The work Krinke presented, completed over the last year, revolves around double-fetch problems, which got their name in 2008 in a study that found exploitable vulnerabilities in the Windows kernel. In an updated study in 2013, Mateusz “j00ru” Jurczyk and Gynvael Coldwind produced a paper, which examined the Windows kernel and found 89 potential issues, 36 of which were highly exploitable. Most of the paper focused on how to exploit these bugs; today, if you find such a vulnerability you can download an exploit from Github.

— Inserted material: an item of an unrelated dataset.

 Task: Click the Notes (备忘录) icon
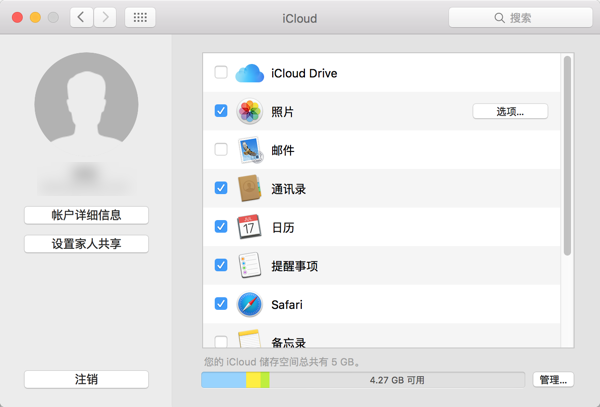tap(249, 340)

Many of these vulnerabilities have now been fixed, but Jurczyk and Gynvael’s analysis was extremely slow, because they essentially simulated Windows over and over again, with the result that it took them 15 hours just to get to the boot screen. Because the analysis was dynamic, they were only able to cover a subset of the drivers present in the system, and they said outright that they knew there were other vulnerabilities present. Krinke was sure there were vulnerabilities of this type in Linux, but no one had audited the Linux kernel in detail.

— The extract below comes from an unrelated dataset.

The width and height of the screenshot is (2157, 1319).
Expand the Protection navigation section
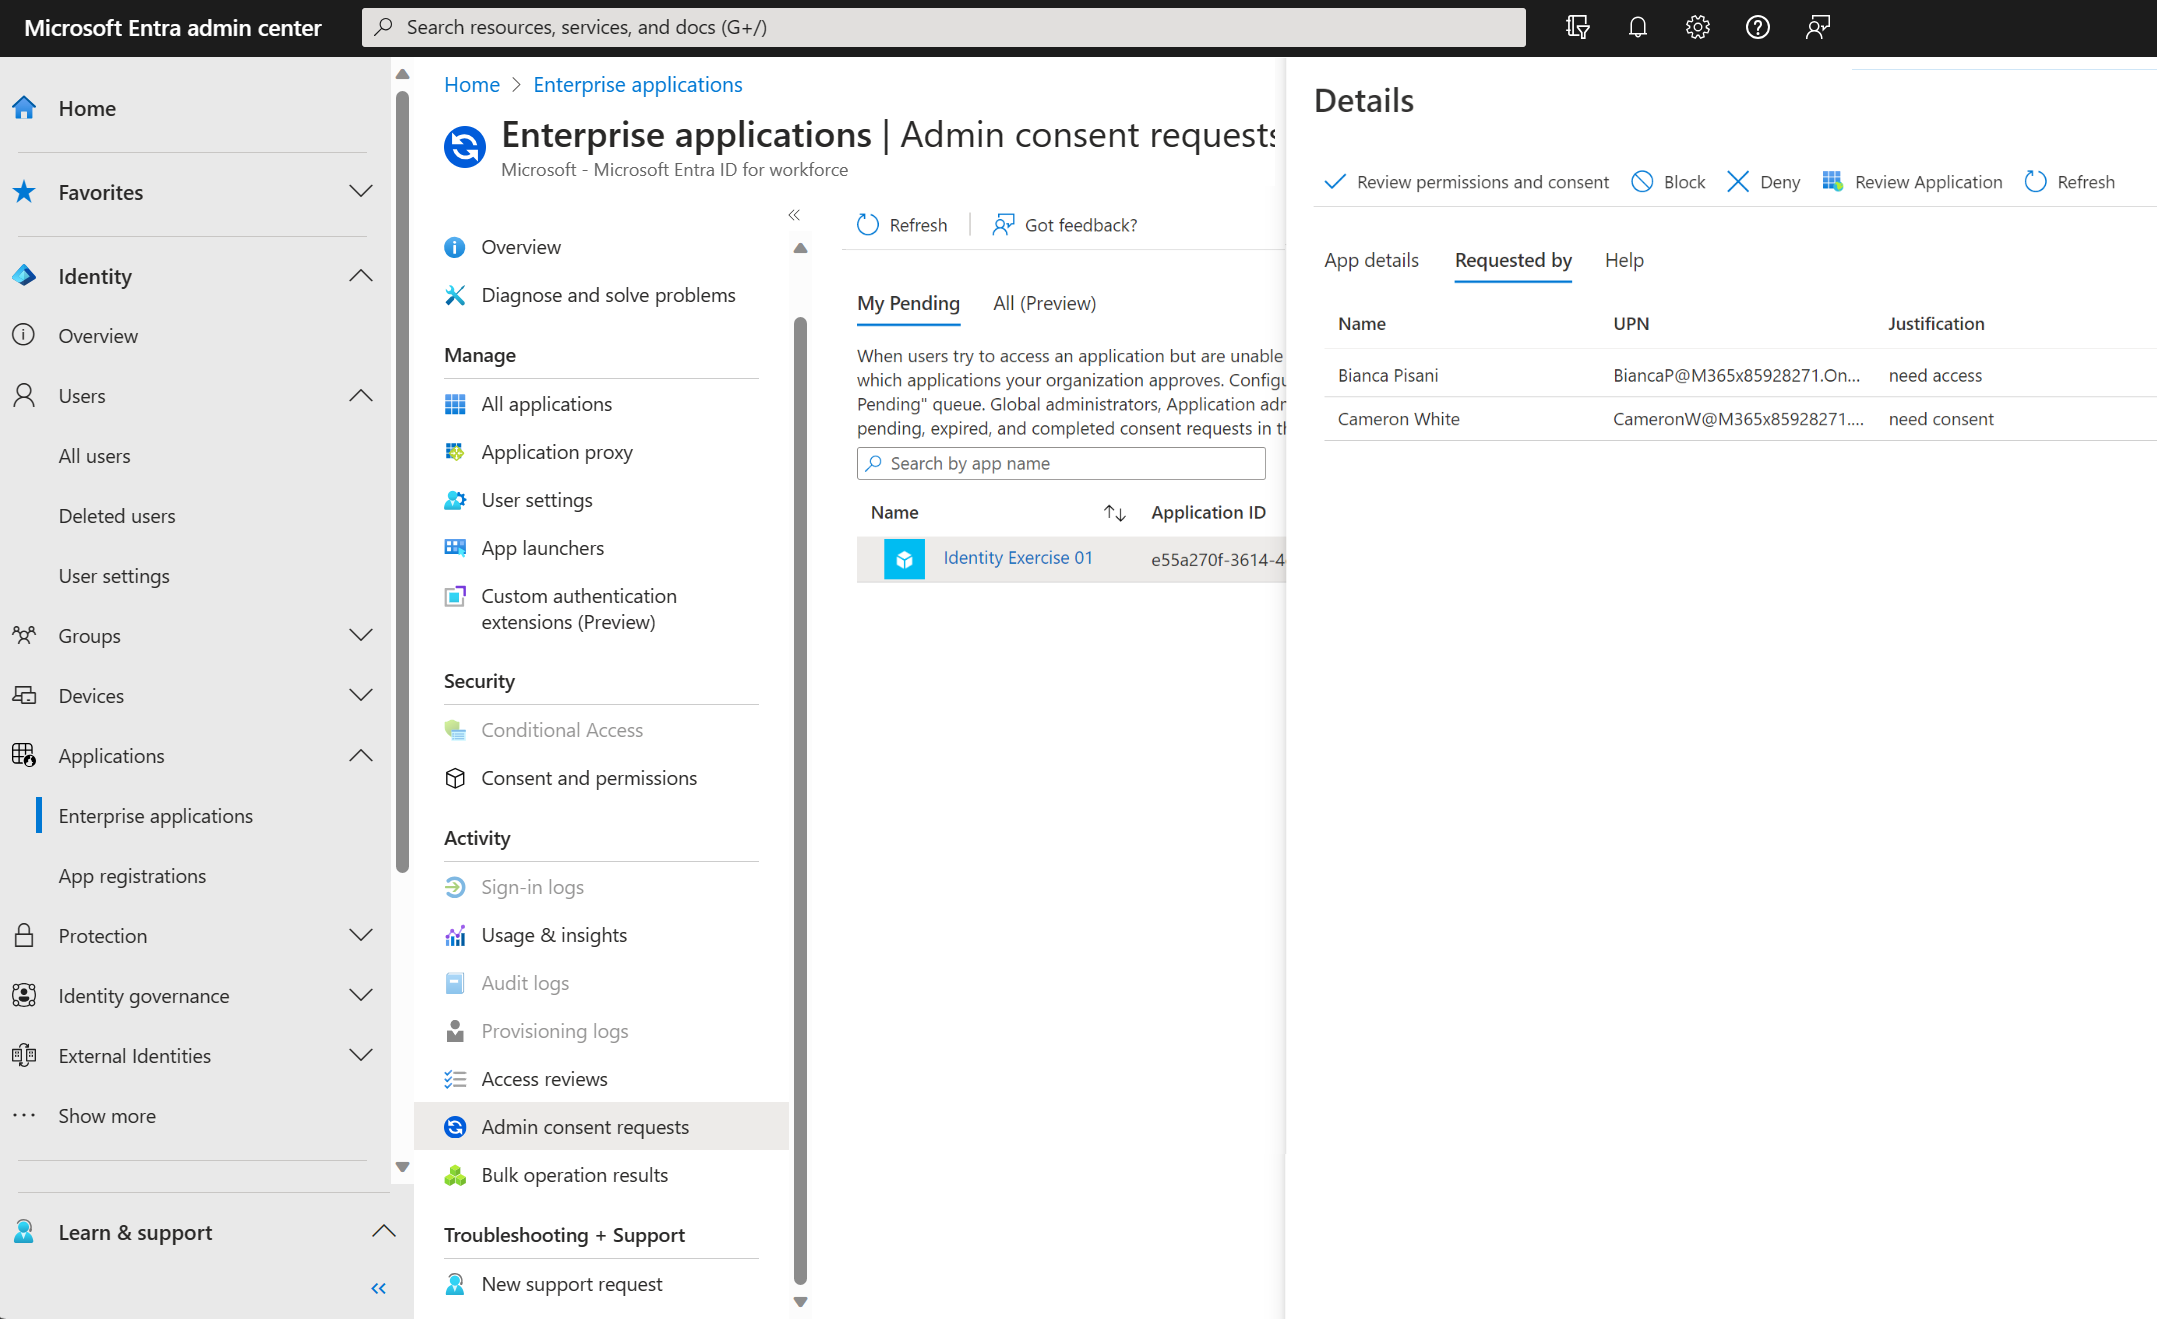(361, 936)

Krinke and Wang wanted to audit Linux, looking at the source code directly and including all the drivers – which was essential, because, as it turned out, roughly 80% of the problems they found were in the drivers.

Double-fetch problems are memory access conflicts that arise in the interface between the operating system kernel and an application when data is changed between the time it’s checked and the time it’s actually used. It works this way: every process a user starts has its own virtual memory space that is isolated from other user memory spaces; only the kernel can see all memory spaces. However, there must be interaction, and this is done through system calls. So, a user selects some data and asks the system to operate on it. The data remains in the user space but the system copies it to the kernel and checks the data is valid before using it. The upshot is that the kernel may fetch the data twice: once for checking and once for use. A malicious application that intercedes between those two fetches and changes the data after it’s been checked but before it’s used can cause system crashes.

If an error like this arises outside of the operating system, it causes software errors, but this affects only you; when it happens in the operating system, an attacker can take over the complete system.

Analysing this process is extremely hard, especially because exactly what’s occurring is unknown beforehand. Krinke and Wang instead created a two-step analysis. First, a pattern-based double-fetch analysis based on Coccinelle examined the source code to find occurrences; these were then manually analysed to determine how the data was used and what the consequences were. The results were divided into three categories: size checking; type selection; and shallow copy. In the 40,000 source code files comprising Linux, they found 90 such situations, of which 57 were in drivers, five were true bugs. All of them have been confirmed and three are exploitable vulnerabilities. In checking back, Krinke and Wang found that some of these bugs are at least ten years old.

Krinke and Wang also applied their analysis also to Android (a variant of Linux) and FreeBSD. The latter, which is more security-oriented in design, had no problems. Android had only three bugs, but they also found a problem that had been fixed in Linux (but not in Android). After studying these three operating systems with Coccinelle, they can say that after these bugs have been fixed, that all three are likely to be free of double-fetch vulnerabilities. As the bug was in the file system, Android apps with native binary code that interacts with the phone at the file system level can also exploit it.